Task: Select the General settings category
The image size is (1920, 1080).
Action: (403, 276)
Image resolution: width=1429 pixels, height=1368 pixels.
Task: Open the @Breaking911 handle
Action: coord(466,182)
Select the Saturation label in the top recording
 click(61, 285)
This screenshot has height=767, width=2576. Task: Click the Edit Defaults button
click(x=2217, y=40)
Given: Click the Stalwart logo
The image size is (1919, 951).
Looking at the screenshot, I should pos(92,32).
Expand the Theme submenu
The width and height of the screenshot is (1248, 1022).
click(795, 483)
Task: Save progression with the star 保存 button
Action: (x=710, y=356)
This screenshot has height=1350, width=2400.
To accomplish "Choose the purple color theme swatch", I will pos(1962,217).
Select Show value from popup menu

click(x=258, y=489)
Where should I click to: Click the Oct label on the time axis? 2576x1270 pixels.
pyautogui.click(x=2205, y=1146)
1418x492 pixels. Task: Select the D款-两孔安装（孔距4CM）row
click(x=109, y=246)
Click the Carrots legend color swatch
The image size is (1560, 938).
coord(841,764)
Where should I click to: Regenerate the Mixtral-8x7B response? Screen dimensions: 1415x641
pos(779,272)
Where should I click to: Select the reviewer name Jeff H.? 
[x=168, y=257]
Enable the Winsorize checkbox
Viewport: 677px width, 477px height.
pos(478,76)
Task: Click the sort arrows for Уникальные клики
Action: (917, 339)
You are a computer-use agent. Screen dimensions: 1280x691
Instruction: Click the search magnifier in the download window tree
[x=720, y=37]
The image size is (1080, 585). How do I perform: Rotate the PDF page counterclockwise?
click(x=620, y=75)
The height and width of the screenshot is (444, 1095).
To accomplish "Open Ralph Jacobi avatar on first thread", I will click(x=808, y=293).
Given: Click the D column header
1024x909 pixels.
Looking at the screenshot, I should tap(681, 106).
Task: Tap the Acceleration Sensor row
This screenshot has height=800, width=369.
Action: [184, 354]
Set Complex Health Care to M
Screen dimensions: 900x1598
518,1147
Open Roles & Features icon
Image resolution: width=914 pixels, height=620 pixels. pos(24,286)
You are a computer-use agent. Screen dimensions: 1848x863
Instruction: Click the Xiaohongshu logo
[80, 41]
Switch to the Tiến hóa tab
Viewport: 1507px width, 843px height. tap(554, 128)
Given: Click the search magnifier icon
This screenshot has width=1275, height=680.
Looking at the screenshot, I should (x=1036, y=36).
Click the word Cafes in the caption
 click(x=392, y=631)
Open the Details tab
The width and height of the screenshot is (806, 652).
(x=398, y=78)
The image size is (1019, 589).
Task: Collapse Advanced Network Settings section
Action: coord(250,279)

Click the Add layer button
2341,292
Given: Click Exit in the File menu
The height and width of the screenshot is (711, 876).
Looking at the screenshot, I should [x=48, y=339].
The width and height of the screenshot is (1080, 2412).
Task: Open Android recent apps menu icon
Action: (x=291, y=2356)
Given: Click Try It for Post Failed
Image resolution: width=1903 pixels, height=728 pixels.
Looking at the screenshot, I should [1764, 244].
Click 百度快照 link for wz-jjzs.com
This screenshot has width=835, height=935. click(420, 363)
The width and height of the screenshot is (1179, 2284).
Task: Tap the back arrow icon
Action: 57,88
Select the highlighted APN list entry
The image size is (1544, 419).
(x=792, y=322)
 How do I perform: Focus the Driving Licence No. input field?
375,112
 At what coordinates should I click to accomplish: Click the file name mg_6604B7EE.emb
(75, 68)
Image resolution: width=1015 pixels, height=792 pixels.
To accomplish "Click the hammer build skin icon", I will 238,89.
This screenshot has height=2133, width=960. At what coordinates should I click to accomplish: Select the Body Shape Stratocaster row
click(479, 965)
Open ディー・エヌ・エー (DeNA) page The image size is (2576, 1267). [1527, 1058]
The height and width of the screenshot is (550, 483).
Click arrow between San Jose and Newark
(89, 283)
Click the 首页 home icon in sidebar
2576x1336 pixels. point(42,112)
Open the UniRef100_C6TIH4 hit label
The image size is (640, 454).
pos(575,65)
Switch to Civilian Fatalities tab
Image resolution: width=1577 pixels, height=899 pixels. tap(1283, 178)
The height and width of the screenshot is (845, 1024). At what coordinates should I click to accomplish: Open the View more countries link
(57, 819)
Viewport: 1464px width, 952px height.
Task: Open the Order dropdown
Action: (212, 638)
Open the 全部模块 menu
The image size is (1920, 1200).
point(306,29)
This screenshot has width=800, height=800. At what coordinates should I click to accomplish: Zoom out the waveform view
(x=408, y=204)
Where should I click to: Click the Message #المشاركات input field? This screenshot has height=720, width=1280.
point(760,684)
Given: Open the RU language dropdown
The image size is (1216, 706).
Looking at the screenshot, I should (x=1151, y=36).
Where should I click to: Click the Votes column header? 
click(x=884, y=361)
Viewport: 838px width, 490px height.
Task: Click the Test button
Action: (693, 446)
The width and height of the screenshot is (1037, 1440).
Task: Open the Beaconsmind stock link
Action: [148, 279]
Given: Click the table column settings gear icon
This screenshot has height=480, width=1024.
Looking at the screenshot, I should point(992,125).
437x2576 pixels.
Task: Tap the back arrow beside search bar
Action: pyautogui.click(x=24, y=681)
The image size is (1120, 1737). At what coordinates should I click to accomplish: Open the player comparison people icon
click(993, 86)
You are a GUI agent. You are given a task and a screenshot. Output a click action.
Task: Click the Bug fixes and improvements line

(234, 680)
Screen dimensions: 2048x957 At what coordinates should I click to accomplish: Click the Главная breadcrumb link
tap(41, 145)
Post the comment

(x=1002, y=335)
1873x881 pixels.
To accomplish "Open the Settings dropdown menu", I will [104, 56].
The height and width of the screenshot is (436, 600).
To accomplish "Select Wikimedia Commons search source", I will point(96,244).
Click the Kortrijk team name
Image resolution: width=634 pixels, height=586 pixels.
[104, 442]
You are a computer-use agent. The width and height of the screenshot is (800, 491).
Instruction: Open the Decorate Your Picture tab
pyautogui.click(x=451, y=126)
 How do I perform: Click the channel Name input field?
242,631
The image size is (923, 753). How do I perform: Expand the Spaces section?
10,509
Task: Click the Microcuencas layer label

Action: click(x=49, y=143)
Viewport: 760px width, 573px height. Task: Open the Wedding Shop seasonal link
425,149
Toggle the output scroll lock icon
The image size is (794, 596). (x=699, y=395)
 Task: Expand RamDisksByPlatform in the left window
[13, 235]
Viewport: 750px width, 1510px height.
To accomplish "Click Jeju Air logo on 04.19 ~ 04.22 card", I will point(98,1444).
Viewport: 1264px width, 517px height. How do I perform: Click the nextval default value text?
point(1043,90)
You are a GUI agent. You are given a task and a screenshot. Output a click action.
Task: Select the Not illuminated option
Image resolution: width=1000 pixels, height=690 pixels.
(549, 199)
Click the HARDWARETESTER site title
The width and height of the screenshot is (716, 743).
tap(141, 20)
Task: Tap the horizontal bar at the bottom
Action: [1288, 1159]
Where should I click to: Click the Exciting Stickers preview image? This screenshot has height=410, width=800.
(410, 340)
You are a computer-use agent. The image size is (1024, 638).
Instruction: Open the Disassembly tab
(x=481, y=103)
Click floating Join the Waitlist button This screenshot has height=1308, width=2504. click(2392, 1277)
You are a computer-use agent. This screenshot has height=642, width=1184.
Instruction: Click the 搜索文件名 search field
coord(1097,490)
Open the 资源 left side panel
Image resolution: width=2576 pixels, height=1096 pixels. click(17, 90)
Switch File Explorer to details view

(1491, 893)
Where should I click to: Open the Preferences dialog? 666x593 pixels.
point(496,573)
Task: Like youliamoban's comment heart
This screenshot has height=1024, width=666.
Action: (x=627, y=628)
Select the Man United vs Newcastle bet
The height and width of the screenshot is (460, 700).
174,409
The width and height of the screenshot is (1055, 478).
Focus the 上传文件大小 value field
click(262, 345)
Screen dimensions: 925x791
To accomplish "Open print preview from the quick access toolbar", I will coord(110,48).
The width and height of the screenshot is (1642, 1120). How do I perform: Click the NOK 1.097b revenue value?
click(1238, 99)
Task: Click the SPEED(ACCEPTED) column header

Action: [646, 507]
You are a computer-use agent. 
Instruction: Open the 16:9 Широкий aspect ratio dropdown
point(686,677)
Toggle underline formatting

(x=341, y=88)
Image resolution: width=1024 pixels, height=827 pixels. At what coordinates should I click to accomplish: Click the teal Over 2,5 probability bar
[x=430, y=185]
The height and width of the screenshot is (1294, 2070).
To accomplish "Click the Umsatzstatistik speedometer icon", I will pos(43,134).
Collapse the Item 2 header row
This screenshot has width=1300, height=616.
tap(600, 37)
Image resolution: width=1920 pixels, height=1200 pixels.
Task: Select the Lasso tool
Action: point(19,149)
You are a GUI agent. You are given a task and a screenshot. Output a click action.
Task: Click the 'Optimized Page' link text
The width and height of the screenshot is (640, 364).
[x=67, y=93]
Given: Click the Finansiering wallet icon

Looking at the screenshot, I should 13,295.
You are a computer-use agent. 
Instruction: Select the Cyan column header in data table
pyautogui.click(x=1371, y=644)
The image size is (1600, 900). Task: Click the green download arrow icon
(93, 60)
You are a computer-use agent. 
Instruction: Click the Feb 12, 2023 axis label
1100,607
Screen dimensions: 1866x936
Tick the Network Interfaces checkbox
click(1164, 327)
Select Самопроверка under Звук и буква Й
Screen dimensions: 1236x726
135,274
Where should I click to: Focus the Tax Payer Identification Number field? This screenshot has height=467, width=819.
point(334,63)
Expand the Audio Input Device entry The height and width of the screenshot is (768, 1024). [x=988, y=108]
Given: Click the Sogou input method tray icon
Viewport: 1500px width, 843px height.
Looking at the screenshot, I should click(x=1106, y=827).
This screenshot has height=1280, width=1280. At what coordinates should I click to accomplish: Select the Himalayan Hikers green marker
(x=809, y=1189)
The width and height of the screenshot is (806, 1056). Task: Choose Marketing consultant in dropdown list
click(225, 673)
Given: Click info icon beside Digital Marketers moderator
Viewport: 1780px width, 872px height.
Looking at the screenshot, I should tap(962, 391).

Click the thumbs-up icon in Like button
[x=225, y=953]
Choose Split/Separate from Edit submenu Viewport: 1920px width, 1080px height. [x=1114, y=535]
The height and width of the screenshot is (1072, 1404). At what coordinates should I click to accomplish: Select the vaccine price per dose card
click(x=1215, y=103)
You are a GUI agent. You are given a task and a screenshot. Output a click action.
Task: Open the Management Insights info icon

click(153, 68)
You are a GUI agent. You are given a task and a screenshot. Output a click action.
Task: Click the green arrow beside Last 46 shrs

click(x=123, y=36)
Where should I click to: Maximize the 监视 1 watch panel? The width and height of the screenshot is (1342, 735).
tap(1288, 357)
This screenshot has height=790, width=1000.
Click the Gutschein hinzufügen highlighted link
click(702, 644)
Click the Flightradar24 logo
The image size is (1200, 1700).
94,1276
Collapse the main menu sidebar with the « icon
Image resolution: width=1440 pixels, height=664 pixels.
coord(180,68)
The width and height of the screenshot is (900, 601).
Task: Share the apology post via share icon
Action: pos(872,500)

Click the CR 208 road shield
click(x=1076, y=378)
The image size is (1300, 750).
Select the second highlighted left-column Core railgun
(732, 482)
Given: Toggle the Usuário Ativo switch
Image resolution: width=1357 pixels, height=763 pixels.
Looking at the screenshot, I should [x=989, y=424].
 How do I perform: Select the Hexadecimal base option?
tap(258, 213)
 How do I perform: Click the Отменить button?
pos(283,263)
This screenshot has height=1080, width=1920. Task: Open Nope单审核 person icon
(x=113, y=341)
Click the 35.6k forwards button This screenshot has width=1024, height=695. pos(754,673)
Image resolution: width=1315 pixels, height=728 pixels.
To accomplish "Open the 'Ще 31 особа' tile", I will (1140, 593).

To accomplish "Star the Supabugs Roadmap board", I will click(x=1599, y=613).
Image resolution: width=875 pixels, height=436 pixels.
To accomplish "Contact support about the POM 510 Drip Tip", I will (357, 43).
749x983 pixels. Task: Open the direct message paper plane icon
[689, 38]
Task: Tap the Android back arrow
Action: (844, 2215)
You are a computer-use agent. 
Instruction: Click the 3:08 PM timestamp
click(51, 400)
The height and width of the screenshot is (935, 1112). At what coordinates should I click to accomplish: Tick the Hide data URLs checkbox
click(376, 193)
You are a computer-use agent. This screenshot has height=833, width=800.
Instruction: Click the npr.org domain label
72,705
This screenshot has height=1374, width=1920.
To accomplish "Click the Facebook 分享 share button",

************

TASK PROMPT:
Repeat the listing verbatim from the line containing "Given: Click info" through the line containing "click(x=123, y=36)", both lines included.

EXERCISE SOLUTION:
Given: Click info icon beside Digital Marketers moderator
Viewport: 1780px width, 872px height.
Looking at the screenshot, I should tap(962, 391).

Click the thumbs-up icon in Like button
[x=225, y=953]
Choose Split/Separate from Edit submenu Viewport: 1920px width, 1080px height. [x=1114, y=535]
The height and width of the screenshot is (1072, 1404). At what coordinates should I click to accomplish: Select the vaccine price per dose card
click(x=1215, y=103)
You are a GUI agent. You are given a task and a screenshot. Output a click action.
Task: Open the Management Insights info icon

click(153, 68)
You are a GUI agent. You are given a task and a screenshot. Output a click action.
Task: Click the green arrow beside Last 46 shrs

click(x=123, y=36)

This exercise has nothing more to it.